He remembered me and we started talking a little bit. While we were talking Matt Heusser (@mheusser) sat down with us. Matt runs what he calls a testing dojo (kind of a mentor/student type of school) called the Miago-Do School of Software Testing. I had email contact with Matt some months earlier asking about the Miagi-Do school. So, when Matt sat down, I greeted him and reminded him who I was (from our previous emails).

 

Michael is already in the Miagi-Do school and studying for his black belt. Matt jokingly asked him if he was ready to test for his black belt. Michael said “sure”. Matt then turned to me and asked if I’d like to take the test as well. I agreed as well.

 

Matt gave both Michael and I a copper coin from a stack he’d previously bought (just for these testing exercises). The test was simple, “how do I test this?” Michael  and I started asking questions to determine what the “stake holder” valued to see what angle we needed to come from.

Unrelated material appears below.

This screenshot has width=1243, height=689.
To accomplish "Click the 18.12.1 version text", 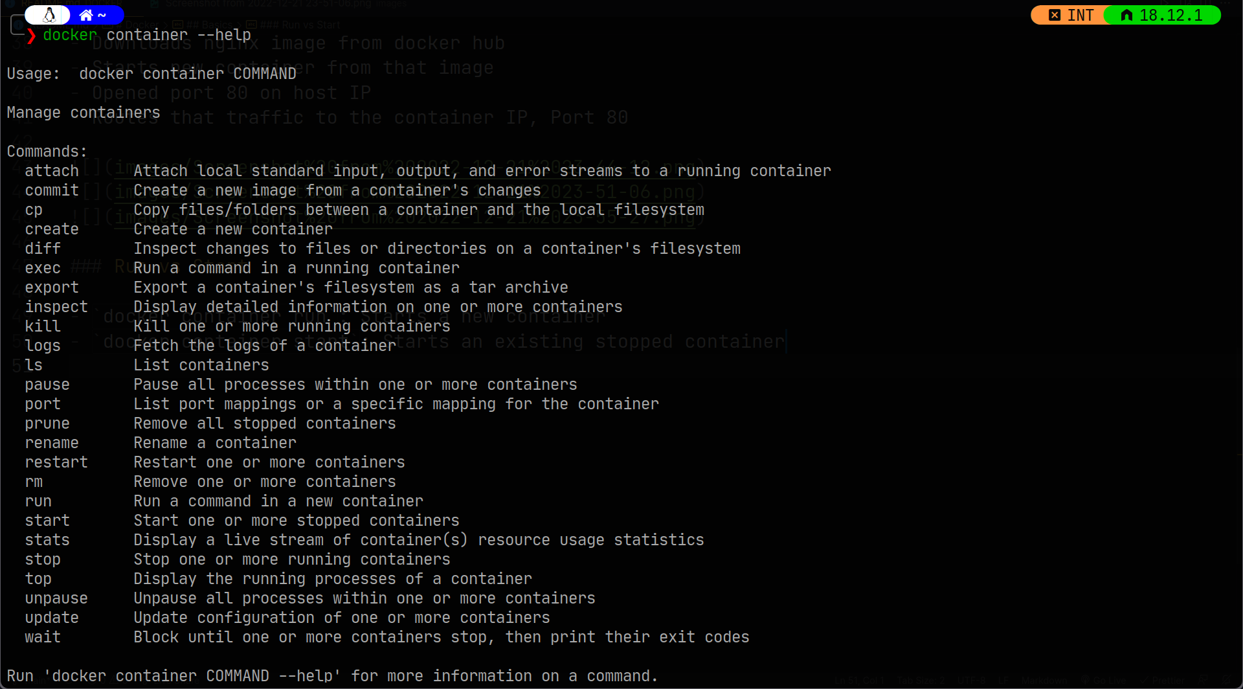I will tap(1170, 15).
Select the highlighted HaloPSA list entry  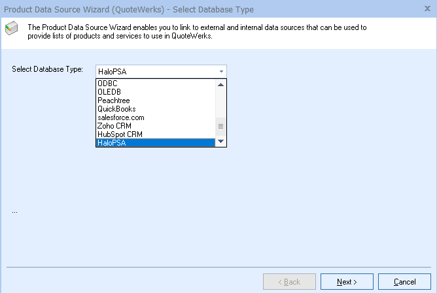coord(111,143)
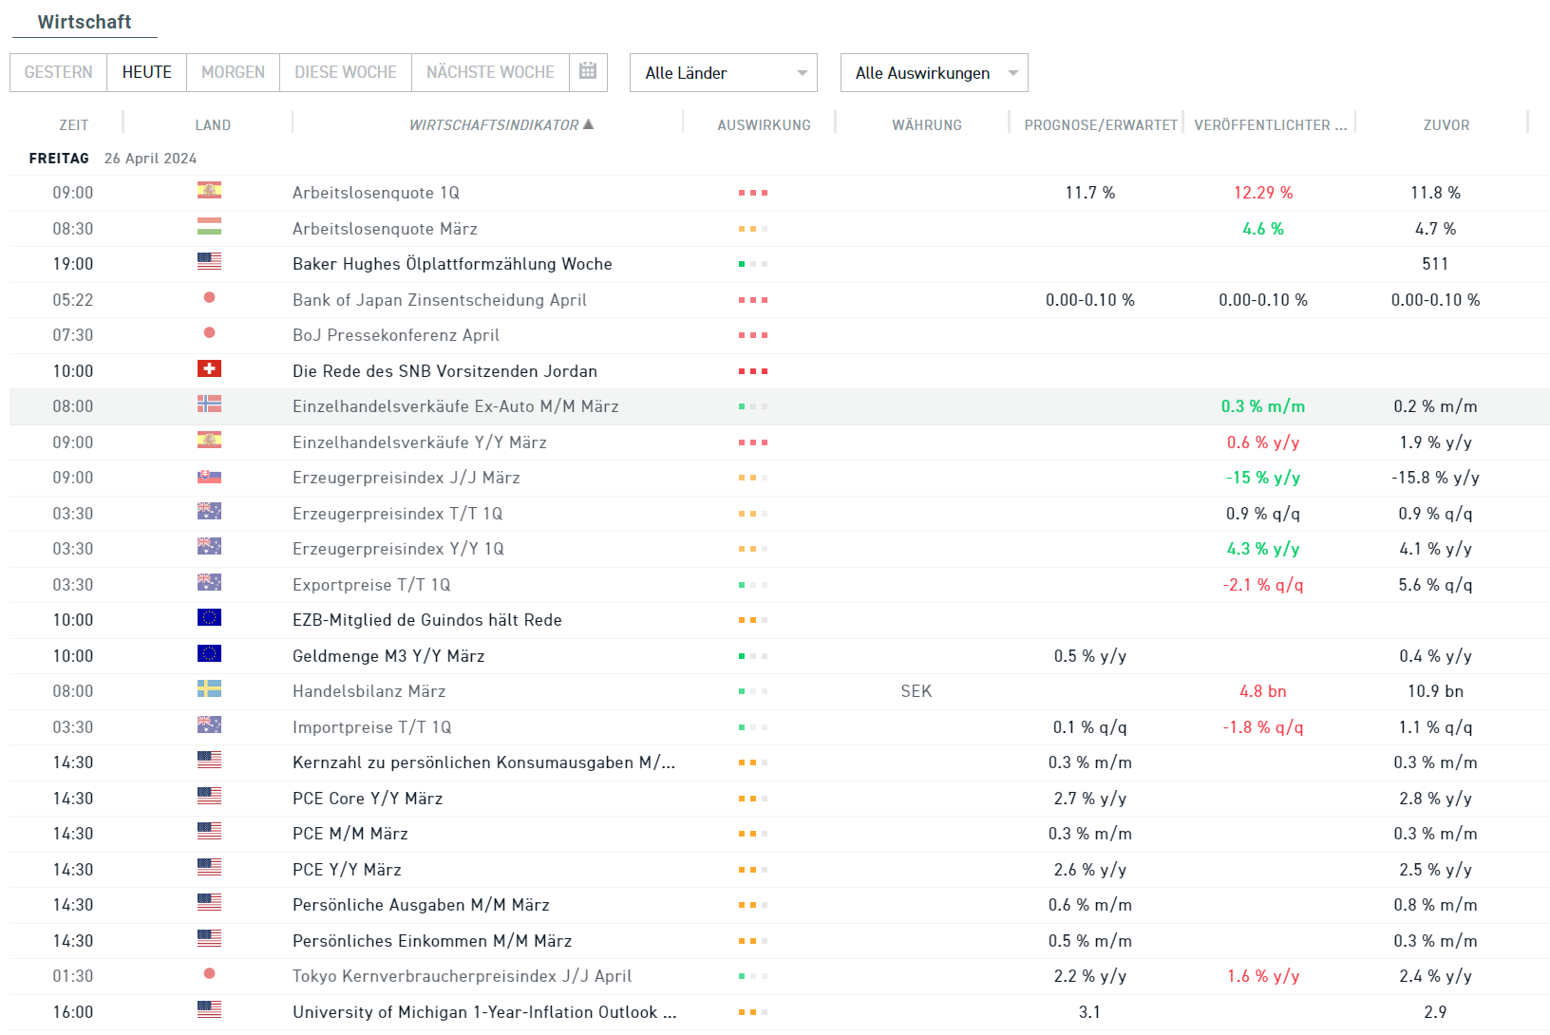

To make a long story, short, both Michael and I, I think, misunderstood the stake holder’s desire, and were going down the wrong path for a while.

 

In the meantime, while we were going through the analysis, Adam Yuret (@AdamYuret) sat down with us. Adam was another person I’d wanted to meet. He’s very active on Twitter and we’ve tweeted with each other many times. He lives locally, but we’ve never managed to be at the same event at the same time. It seems Adam had played this game of Matt’s the previous day and done well with it.

 

Anyway, Michael and I got to the answer Matt wanted, but not quickly enough. Michael did not get his “black belt”, but Matt did say that he’d be willing to accept me into the Miagi-Do school. So now, I’m excited to be able to work with the Miago-Do school soon.

 

Our conversation went on right through the vendor session, but as it was just a vendor plug, I figure I got a lot more out of this discussion with Mike, Matt and Adam than I would have from a vendor session. It was definitely a good decision to skip this session and “network”.

 

Note: Michael did get his black belt after his performance with the rest of the Miago-Do team in the testing competition that night.

—

 

 

Day 2

 

Keynote: New Cool Things – James Bach (@jamesmarcusbach )

 

James mentioned a good book for software testing history, although probably not relevant (as a modern software testing reference) now – “Program Test Methods” by Bill Hetzel.

 

James talked about an example of a testing group for a company he was consulting for and working with. He asked the group to stop collecting metrics. They said, “we can’t….its required by our process and some (specific) manager wants them.” James asked them to stop anyway.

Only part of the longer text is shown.